[Assignment]
Pull out each line of the listing below that contains the word "Find", and copy every such line in full.

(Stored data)
Start of Block
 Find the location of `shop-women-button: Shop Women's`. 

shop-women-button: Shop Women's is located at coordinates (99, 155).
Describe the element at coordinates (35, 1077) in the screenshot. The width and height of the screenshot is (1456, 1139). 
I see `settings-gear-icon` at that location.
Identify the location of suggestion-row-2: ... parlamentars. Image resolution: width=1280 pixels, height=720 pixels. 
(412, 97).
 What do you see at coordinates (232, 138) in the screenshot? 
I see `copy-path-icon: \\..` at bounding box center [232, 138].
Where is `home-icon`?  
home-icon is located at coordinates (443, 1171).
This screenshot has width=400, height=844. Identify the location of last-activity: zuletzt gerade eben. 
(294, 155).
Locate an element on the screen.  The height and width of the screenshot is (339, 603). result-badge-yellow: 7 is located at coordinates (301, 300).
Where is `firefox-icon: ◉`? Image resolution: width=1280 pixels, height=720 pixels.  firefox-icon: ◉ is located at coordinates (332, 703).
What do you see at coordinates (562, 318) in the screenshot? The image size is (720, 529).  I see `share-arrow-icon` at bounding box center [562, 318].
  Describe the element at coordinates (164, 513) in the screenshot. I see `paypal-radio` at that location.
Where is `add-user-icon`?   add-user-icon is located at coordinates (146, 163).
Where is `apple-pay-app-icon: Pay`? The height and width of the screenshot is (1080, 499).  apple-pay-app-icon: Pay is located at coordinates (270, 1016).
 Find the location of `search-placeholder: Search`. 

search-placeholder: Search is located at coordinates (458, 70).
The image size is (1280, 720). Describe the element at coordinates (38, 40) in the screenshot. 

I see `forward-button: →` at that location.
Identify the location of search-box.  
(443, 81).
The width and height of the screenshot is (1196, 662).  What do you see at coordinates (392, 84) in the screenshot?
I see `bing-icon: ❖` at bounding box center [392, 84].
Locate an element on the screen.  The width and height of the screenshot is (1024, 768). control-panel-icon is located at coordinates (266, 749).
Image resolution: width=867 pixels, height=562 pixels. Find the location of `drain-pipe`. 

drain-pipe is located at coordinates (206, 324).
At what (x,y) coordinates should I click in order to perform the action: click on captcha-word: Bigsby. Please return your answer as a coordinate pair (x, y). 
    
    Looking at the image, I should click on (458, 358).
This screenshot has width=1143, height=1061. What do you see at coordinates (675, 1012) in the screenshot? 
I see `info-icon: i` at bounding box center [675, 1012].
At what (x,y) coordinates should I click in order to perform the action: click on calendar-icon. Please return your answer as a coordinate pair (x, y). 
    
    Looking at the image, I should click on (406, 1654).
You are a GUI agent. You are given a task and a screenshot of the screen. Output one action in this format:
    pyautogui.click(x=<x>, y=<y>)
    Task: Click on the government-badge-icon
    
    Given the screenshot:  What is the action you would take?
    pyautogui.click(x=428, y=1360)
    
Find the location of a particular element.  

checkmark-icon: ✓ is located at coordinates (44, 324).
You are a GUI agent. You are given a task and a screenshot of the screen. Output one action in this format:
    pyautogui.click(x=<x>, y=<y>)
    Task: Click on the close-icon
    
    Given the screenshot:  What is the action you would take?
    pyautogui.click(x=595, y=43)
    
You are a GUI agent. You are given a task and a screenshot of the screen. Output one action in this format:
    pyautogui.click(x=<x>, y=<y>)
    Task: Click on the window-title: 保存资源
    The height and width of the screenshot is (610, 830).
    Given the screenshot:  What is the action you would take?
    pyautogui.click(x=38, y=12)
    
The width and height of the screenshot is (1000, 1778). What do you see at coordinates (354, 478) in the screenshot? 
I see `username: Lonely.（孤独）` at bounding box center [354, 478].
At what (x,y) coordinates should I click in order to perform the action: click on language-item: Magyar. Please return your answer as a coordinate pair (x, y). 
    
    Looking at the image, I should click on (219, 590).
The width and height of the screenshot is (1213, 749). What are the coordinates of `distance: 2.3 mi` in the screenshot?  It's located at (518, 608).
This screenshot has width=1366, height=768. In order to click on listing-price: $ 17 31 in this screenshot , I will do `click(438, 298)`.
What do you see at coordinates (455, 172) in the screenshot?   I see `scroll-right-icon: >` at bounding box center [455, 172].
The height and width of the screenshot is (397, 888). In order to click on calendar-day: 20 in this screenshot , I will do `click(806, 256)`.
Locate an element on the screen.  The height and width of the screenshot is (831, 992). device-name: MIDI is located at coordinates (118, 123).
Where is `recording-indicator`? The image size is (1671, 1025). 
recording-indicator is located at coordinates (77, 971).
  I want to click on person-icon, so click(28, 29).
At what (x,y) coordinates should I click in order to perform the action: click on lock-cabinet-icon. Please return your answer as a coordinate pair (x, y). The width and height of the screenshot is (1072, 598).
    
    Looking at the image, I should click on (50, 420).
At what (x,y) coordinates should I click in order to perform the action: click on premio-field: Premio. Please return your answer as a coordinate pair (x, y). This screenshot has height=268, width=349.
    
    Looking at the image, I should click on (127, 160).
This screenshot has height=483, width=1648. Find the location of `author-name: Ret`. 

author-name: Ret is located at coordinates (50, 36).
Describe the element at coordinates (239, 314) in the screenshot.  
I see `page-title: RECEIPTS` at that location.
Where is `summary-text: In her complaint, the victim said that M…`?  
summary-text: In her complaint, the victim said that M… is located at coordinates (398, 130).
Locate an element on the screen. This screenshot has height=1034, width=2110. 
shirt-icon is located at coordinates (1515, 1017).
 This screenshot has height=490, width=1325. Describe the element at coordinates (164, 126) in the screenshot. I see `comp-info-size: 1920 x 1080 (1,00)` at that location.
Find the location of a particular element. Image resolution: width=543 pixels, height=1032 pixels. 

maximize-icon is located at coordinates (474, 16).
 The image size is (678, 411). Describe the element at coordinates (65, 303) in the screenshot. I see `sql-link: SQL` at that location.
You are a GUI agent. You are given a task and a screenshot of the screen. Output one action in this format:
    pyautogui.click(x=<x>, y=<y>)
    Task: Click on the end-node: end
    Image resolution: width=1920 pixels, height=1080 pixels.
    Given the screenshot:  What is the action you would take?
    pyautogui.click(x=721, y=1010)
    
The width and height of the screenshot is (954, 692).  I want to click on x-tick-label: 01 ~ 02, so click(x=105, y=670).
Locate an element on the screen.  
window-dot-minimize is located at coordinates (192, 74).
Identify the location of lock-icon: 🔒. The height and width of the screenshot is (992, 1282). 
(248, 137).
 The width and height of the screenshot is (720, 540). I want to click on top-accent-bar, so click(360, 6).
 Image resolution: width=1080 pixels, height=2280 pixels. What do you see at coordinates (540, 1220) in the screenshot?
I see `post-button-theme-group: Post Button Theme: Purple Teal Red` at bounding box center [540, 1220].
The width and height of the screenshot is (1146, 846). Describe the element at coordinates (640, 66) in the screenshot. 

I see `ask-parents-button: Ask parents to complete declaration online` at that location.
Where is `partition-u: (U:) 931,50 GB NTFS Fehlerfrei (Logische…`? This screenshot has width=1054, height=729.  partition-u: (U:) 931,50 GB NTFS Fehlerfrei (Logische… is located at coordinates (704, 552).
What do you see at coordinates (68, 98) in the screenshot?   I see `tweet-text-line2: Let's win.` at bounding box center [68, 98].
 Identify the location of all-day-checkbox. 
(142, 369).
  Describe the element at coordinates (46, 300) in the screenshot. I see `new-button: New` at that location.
End of Block
[Written response]
 Find the location of `shop-women-button: Shop Women's`. 
 Find the location of `search-placeholder: Search`. 
Image resolution: width=867 pixels, height=562 pixels. Find the location of `drain-pipe`. 
Find the location of a particular element.  
This screenshot has height=483, width=1648. Find the location of `author-name: Ret`. 
Find the location of a particular element. Image resolution: width=543 pixels, height=1032 pixels. 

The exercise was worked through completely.